LOS PIQUETEROS MARCHARON OTRA VEZ Y HUBO CAOS DE TRÁNSITO
Los piqueteros duros coparon ayer el Centro porteño con dos marchas en continuado que provocaron un verdadero festival de embotellamientos en el tránsito y colocaron en nuevos aprietos al Gobierno.
En el final de una semana de protesta nacional, ambas columnas —que sumaron unos 12.000 manifestantes— formaron un curioso trencito que pasó frente a las sedes de los tres poderes del Estado: el Congreso, Tribunales y la Casa Rosada. La protesta mantuvo cortado a la mitad el centro de la Capital por casi seis horas.
Rodeados por un moderado operativo policial y sin protagonizar incidentes, los dos grupos que marcharon separados hasta Plaza de Mayo hicieron oír idénticos reclamos. Entre ellos, la ampliación de los planes Jefas y Jefes de Hogar y un aumento de 150 a 350 pesos para cada beneficiario.
También buscaron jaquear a la gestión kirchnerista con reivindicaciones de tono político, como el rechazo al pago de la deuda externa y el pedido de renuncia del secretario de Energía, Daniel Cameron, por la tragedia ocurrida en la mina estatal de Río Turbio.
En esa protesta se anotaron la Corriente Clasista y Combativa (CCC), ligada a sectores maoístas, por un lado, y la Asamblea Nacional de Trabajadores (ANT) que nuclea a 30 corrientes de variadas tendencias de izquierda.
Otro sector del ala dura, acaudillado por Raúl Castells, recurrió a una fórmula propia para hacerse notar: ocupó en forma sorpresiva algunos locales de la cadena multinacional de comida rápida McDonald’s, sobre todo en la Capital. La excusa fue reclamar la entrega de 20 mil litros de leche y 10 mil libros para repartir entre familias pobres. La empresa acusó al grupo de Castells de “extorsión”.
Así, las diferencias entre las distintas variantes combativas terminó por amplificar la ofensiva piquetera, que no parece tener dique de contención. El ministro de Trabajo, Carlos Tomada, se dispone a recibir el martes a emisarios de esas agrupaciones, pero no hay indicios de que logre frenar sus planes de lucha.

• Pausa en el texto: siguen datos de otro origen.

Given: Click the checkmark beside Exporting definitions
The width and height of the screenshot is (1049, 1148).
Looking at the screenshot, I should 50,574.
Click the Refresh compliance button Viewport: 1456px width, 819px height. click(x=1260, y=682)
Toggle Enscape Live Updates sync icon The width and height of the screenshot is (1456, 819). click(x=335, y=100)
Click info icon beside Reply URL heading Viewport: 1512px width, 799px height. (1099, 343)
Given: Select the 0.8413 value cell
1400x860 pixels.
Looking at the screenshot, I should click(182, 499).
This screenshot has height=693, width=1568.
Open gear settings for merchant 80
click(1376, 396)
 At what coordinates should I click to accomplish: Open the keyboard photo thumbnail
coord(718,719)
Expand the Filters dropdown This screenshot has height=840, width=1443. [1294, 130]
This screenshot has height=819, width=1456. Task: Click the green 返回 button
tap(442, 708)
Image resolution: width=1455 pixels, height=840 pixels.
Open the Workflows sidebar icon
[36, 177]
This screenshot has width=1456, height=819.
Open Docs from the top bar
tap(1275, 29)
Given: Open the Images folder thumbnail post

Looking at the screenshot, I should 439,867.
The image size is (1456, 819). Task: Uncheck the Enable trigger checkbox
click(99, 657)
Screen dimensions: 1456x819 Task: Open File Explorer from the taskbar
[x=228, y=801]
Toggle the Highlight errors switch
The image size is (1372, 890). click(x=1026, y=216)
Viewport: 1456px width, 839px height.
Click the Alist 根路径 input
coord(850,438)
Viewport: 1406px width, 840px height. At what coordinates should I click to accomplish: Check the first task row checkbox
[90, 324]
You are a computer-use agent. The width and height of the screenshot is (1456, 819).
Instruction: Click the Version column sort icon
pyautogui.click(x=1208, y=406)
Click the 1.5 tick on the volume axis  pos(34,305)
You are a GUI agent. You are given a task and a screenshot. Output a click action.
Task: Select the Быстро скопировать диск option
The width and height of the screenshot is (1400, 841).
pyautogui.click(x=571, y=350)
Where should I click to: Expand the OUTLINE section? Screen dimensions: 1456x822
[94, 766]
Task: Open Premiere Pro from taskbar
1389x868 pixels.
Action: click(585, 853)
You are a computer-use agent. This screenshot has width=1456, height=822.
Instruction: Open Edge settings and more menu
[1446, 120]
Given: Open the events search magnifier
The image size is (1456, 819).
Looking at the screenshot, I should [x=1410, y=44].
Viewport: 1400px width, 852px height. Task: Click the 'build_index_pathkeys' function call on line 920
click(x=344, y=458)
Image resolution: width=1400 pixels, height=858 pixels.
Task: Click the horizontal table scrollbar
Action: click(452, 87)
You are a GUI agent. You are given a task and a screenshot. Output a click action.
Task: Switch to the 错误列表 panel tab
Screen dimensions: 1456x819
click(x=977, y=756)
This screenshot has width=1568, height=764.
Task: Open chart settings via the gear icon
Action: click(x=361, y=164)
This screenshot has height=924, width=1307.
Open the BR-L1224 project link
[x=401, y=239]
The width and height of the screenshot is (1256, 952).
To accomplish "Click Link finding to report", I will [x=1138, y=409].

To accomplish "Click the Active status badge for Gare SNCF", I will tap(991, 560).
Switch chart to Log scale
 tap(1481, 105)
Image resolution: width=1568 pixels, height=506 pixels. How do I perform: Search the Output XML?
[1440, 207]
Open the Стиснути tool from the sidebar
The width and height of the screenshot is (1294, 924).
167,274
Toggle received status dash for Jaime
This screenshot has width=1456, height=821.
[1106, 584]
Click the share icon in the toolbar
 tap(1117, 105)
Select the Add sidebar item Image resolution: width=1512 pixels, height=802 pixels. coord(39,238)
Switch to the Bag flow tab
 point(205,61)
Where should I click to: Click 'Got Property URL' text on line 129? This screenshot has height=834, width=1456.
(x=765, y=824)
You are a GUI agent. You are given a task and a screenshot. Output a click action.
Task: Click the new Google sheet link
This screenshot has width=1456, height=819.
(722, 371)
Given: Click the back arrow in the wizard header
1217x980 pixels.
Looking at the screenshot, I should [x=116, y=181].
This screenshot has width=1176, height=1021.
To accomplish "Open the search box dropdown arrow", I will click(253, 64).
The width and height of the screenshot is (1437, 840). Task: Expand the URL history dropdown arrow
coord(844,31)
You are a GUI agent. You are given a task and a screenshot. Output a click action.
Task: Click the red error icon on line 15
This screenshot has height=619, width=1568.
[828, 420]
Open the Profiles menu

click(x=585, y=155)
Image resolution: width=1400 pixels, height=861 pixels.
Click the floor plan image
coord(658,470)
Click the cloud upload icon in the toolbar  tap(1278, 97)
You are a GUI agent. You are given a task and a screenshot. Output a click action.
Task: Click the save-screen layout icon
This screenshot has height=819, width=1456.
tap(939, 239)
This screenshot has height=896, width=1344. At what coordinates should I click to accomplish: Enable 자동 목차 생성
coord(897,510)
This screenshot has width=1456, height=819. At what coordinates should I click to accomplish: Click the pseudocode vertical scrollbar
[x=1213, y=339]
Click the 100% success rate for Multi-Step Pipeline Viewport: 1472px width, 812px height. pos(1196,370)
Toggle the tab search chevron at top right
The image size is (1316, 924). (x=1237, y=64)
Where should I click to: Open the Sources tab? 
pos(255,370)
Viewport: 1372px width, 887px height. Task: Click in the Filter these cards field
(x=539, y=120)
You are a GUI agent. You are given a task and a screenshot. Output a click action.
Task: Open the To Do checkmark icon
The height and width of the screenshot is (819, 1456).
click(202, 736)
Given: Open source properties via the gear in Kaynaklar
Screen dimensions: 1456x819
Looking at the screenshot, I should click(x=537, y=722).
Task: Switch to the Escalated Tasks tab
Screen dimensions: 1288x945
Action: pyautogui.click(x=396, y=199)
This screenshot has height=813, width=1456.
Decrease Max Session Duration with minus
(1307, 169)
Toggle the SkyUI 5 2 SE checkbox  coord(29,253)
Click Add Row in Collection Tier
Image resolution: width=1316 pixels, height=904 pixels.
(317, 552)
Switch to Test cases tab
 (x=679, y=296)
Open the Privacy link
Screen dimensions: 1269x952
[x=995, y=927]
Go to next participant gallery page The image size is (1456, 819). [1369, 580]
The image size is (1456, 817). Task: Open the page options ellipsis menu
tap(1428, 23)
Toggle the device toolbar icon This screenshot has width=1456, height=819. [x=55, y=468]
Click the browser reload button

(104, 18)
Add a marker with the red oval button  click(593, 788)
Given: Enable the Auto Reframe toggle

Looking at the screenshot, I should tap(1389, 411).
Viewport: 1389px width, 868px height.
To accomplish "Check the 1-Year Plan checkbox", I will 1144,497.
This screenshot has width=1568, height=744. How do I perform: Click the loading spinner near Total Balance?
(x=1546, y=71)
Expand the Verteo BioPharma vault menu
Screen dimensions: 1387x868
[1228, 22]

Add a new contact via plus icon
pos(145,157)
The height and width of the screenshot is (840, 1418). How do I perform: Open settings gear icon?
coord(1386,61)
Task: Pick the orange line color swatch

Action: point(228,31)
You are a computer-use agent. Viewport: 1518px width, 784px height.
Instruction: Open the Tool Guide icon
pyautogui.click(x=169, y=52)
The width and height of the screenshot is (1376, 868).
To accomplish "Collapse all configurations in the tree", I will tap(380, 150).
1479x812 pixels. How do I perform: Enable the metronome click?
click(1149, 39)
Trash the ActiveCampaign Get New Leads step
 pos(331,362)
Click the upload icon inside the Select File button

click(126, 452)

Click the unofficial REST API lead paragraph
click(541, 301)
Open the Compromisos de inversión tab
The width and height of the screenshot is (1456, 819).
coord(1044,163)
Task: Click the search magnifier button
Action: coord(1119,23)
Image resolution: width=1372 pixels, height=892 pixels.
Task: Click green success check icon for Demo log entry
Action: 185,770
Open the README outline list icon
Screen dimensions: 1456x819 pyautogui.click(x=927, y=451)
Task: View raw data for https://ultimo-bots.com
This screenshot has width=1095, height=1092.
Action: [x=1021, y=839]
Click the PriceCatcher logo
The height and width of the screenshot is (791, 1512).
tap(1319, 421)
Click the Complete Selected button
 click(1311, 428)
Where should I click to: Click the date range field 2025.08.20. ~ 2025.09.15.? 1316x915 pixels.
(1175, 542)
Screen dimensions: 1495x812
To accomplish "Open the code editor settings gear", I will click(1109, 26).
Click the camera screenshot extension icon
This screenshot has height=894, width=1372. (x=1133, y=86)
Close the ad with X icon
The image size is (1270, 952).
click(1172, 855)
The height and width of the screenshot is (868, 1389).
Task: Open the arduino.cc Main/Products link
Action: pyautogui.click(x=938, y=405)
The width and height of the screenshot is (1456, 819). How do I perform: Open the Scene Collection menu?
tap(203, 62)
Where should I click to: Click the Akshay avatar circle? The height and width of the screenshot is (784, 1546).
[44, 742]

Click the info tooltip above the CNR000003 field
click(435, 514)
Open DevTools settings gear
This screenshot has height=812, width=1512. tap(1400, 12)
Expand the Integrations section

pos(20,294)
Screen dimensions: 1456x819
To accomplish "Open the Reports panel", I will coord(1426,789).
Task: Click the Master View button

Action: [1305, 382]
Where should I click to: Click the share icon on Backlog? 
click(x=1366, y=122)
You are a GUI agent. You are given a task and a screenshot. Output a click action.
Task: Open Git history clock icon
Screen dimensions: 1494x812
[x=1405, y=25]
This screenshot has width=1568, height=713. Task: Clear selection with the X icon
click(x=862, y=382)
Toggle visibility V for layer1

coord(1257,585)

De hecho, al Gobierno le cuesta encontar una fórmula para impedir que estos grupos sigan montados en metodologías duras —cortes de tránsito o copamiento de inmuebles— para formular sus reclamos. De todos modos, el presidente Néstor Kirchner mantiene la decisión de no modificar la política de “mano blanda” hacia los piqueteros.
Si la acción más espectacular de ayer fue la del Movimiento de Jubilados y Desocupados de Castells —un dirigente inclasificable desde lo ideológico—, la más contundente resultó la del Bloque Piquetero, donde pesan las corrientes ligadas al Partido Obrero e Izquierda Unida. Este grupo, motor de la semana de protesta junto a unas veinte corrientes aliadas que forman la ANT, reunió más de 8.000 personas en la marcha que inició a las 11 en el Parque Rivadavia (pleno barrio de Caballito) y concluyó pasadas las 17. El broche lo puso difundiendo un largo pliego de consignas junto a la Pirámide de Mayo, desde los parlantes ubicados sobre un camión de verduras.
La tonalidad multicolor de esa movilización contrastó con la disciplinada uniformidad de la columna que fue marcándole el paso, con dos horas de anticipación, integrada por la CCC. Otra vez combativos, los seguidores de Juan Carlos Alderete —hasta hace poco tan cercano al Gobierno como lo sigue siendo su amigo Luis D’Elía, de la CTA— marcharon uniformados con gorras blancas de béisbol y pecheras al tono, identificadas con las siglas de la agrupación.
Algo más de 3.000 manifestantes de la CCC oyeron a sus jefes Amancay Ardura, frente al Congreso, y Alderete, en Plaza de Mayo. Ambos agregaron a los reclamos acordados con los otros piqueteros una mención especial por la tragedia de Río Turbio. Recordaron que uno de los mineros que está desaparecido, Silverio Méndez, integra la conducción nacional de la CCC y denunció tiempo atrás la falta de seguridad en la planta. Dijeron que por esa actitud, las autoridades de la firma estatal le iniciaron una causa judicial por calumnias e injurias.
El sábado próximo, los sectores combativos se unirán por primera vez en el Puente Pueyrredón, en el segundo aniversario del asesinato de dos piqueteros.